If you’re looking into buying gardening equipment, then gardening gloves might not be top of your list. In fact, few first-time gardeners think about gloves, they’re too busy considering tools and plants. Spend more than an afternoon gardening though, and you’ll find that great gloves are suddenly a priority. So, how do you go about choosing the right gloves? What should you be looking for? We’ve got everything you need to know, as well as some great recommendations!
Table of Contents
Why Gardening Gloves?
There are really two reasons that you’re going to need gardening gloves. The first, and most obvious, is for protection. Good gloves will help protect your skin from thorns and other sharp things. They’ll also keep your skin in good shape since soil tends to suck moisture out of the skin. They’ll help prevent blisters from tool use, and they’ll even keep your fingernails clean. We'd even recommend them when putting together your new wheelie bin store.
The second reason is maybe a little less obvious. Gardening gloves should give you a better grip on both tools and whatever plants or rocks you’re working with. One (or more) great pair of gardening gloves can not only improve your physical experience in the garden but also make you more efficient and effective.
What Are My Options?

■ **Listing**:
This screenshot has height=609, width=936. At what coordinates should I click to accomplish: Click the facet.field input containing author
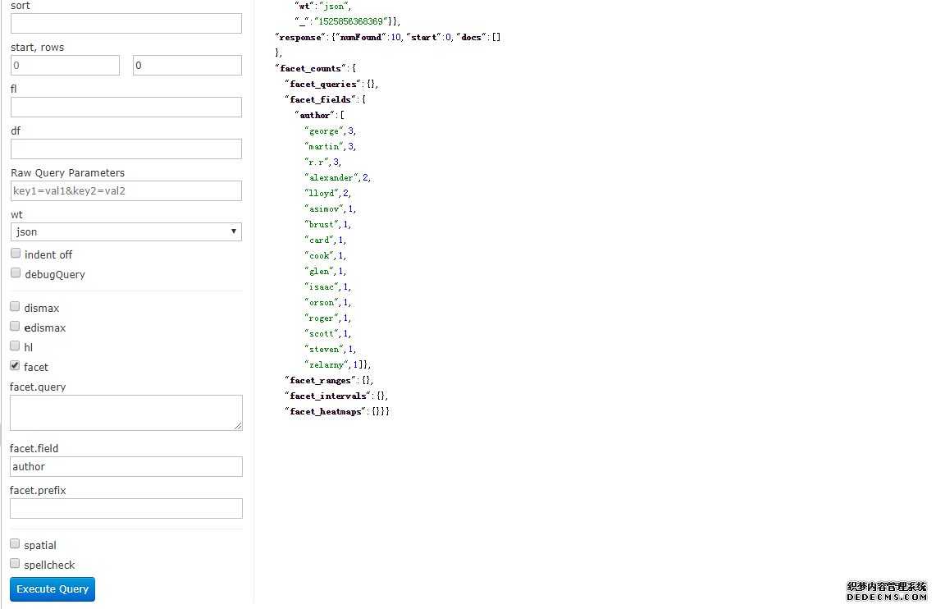pos(126,467)
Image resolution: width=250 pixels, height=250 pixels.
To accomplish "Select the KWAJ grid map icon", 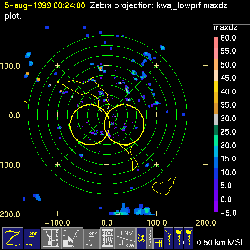I will click(x=51, y=238).
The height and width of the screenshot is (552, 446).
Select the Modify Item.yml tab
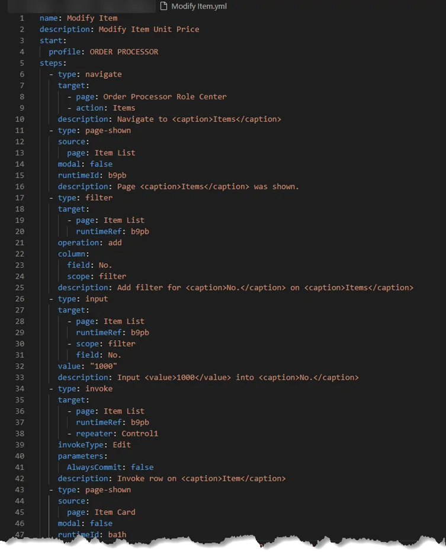(x=194, y=6)
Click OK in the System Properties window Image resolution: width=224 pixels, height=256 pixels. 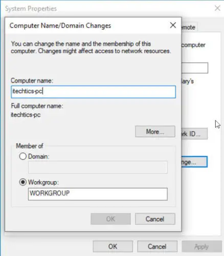[x=113, y=246]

■ **Request**: Carry on the piece about choosing gardening gloves after its last line, "What Are My Options?"

■ **Result**:
There are tons of different glove options on the market, and knowing which ones to go for can be tough. But basically, we can divide gardening gloves into four categories:
Everyday gloves are light to medium weight and generally made from a thin material. Expensive ones will be made from goatskin or leather, whilst more affordable alternatives are generally cotton and polyester or even bamboo.
Pros: Flexible and easy to work in, as well as lightweight and not as hot as thicker gloves.
Cons: Won’t provide protection for really rough tasks, not suitable for things like tree pruning or chemical spraying.
Best For: Someone looking for a general pair of gloves to wear whilst doing light gardening or regular maintenance.
Heavy Duty Gloves
These gloves are usually heavier and built from sturdier materials. Hard leather, Kevlar and Spectra are often used. These gloves may be cut resistant to protect against injuries from pruning shears or knives and may feature additional length or stiff cuffs to help protect further up the arm.
Pros: Improves safety when performing rough tasks.
Cons: Heavy and often hot, these gloves really aren’t flexible enough for everyday work.
Best For: Those looking to perform big jobs such as tree pruning, bramble cutting, or moving large rocks and stones.
These gloves are designed for working with garden chemicals and fertilisers and are almost always waterproof. They are often made from rubber, neoprene, or nitrile, keeping them flexible enough to be able to fit nozzles and take off bottle caps.
Pros: Will protect your skin against possibly harmful garden chemicals.
Cons: They do tend to be quite hot and hands get sweaty quickly, so not really suitable for everyday gardening.
Best For: Those who want to avoid being exposed to chemicals when spraying or fertilising.
Finally, water or “bog” gloves are usually lightweight cotton gloves that have been dipped into latex or PVC. This means that they’re light and flexible, whilst still being fairly waterproof. Few are completely waterproof, however.
Pros: Keep hands drier than regular everyday gloves are more flexible than rubber gloves.
Cons: Since water gloves aren’t as flexible as everyday gloves, they’re not great for delicate tasks.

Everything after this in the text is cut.